[start PAGE]

Lessons From Our Past

by Guy Ralfe on February 3, 2010

I have been riding the Massachusetts Bay Transportation Authority (MBTA) Commuter rail service for 5 years and the service has not changed much in this time, but year on year the cost of a ticket rises, often more than inflation. In addition the daily parking rates received a 100% increase a year ago supposedly to help cover MBTA staff costs and yet the only way you can pay at most stations is by stuffing one dollar bills through a slot – no monthly contracts, pay by credit card etc that are commonly available in many municipal parking lots across the country.

I am moaning but I am trying to make a point here too – on February 1, 2010 a new rule has been put in place where commuters must only board where there is a conductor present. In effect about a 30% reduction in the number of places to board a train that already only has an entrance at each end of the carriage. I doubt in the history of rail service, its  origins date back to 1889, has this situation ever been the case and it is sad that our modern day educated commuter cannot let themselves on or off a train unescorted.

Most commuter systems around the world are being redesigned to eliminate the human element and to abstract the ticket management to before the actual commute, which is the prime purpose of the conductors on the MBTA. Even the T, the metro system in Boston, running alongside this same service operates with just a driver.

What I observe happening is that people with power today are making decisions because they operate in the vacuum of state/municipal organization, thinking they are immune to the consequences of the value their organization produces. At the end of the day the leaders of the MBTA are exposed to the same market pressures as any other free market business.  When the marginal utility or value does not exist passengers will consider alternative means of transport – it has happened before. When the cost of operation exceeds the value paid by customers and from the state taxes, it will draw significant attention by both disgruntled commuters and non-commuters who will see it as a waste of their tax dollars. It will not be perceived as a necessity but a problem.

Where there are problems there are opportunities… successful businesses thrive on the vulnerability of these sorts of problems. When opportunistic businesses, observe organizations entwined by their own history, they quickly swoop in with fresh ideas not constrained by the existing historical standards and cultures. Today’s impossibilities will become tomorrow’s opportunities. These options will sound welcoming and fresh to a disgruntled commuter and tax base. Although things generally move slowly in state/municipal processes once a movement starts it is hard to stop the momentum of the masses.

[end PAGE]
[start DATA SHOWN]

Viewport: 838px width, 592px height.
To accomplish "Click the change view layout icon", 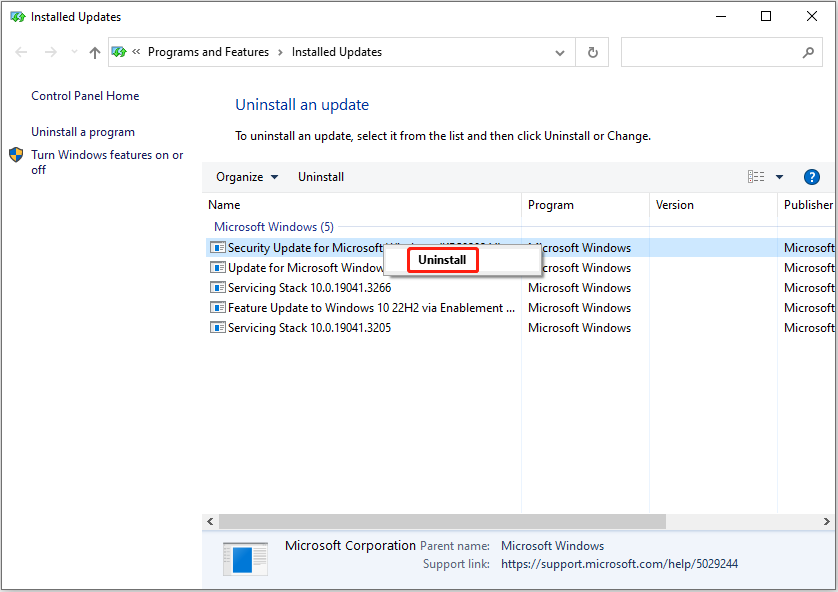I will pyautogui.click(x=756, y=177).
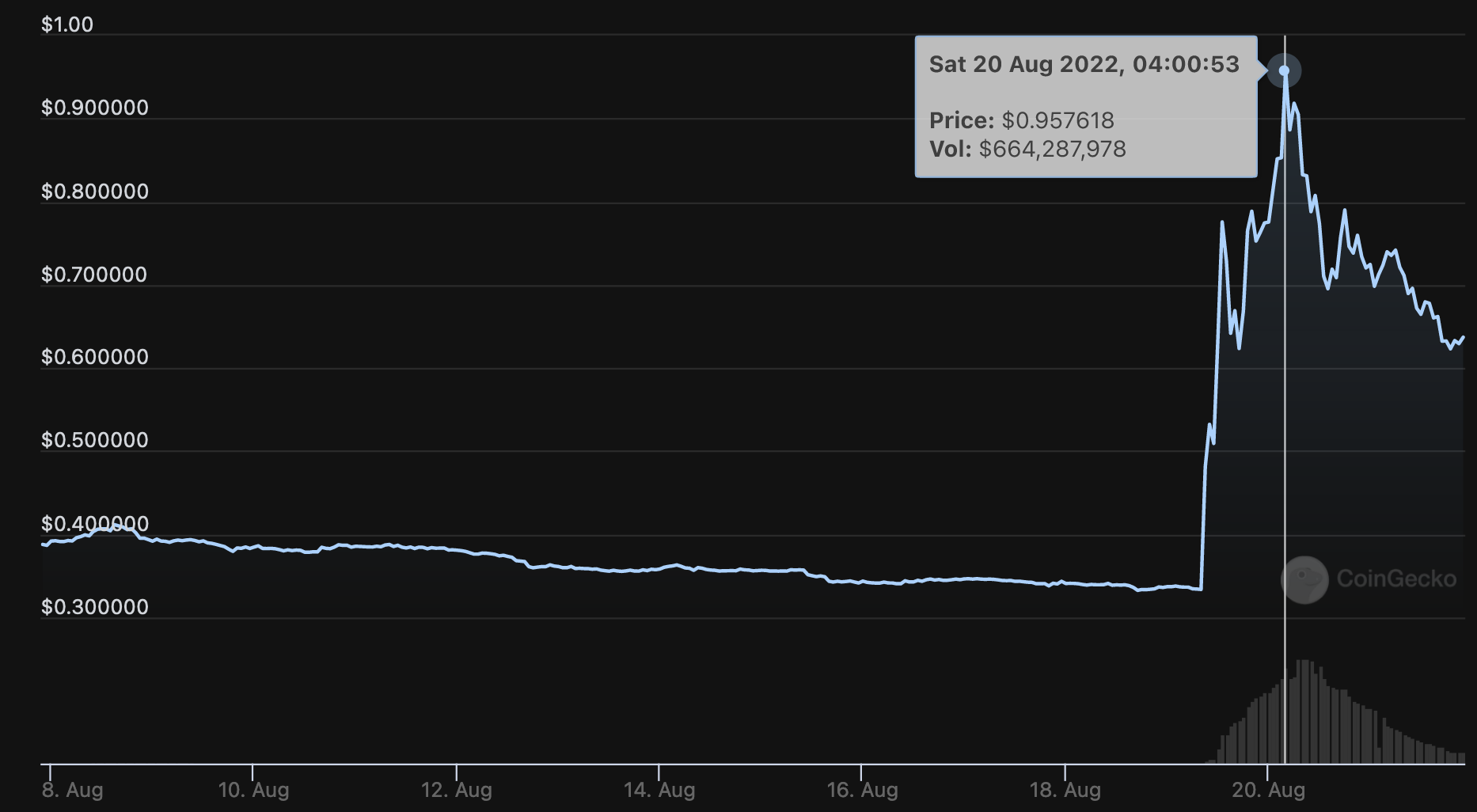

[end DATA SHOWN]

Please resume the essay on the MBTA commuter rail, starting right after its last sentence.

__ANSWER__
When this shift takes place it will become quickly apparent that even the state/municipal organizations are competing in a global marketplace irrespective of if the infrastructure is immovable such as in a train infrastructure. People and organizational practices can always be changed – it depends who holds the most compelling and valuable story at the time, which is what business is essentially. There are many transport service companies all over the globe that given the opportunity, and having no sentiment for existing established policies or traditions, will gladly start anew – possibly without a conductor or possibly one to keep all the doors open for their valued customers.

No customers  = no service, the value has to be there, and if you are not producing value with existing assets and opportunities there are a lot of companies out there determined to make better use of established assets like a rail network. Of late has been the acquisition by Warren Buffett’s Berkshire Hathaway investment company of Burlington Northern Santa Fe, the nation’s second-largest railroad for $34 Billion, their biggest acquisition yet.

Surprisingly this lesson has not been learned by the MBTA where this situation has already transpired in Boston’s Transportation History to quote

“The West End Street Railway had a virtual monopoly on all streetcar lines in greater Boston, but high profits, poor service, high fares and a general lack of concern for the public had resulted in alienation of the West End’s management from its customers. On December 9, 1897, under the supervision of the Transit Commission, a lease was entered into with the West End Street Railway by which the property of that company was leased to the Boston Elevated Railway Company”

Remember I told you so!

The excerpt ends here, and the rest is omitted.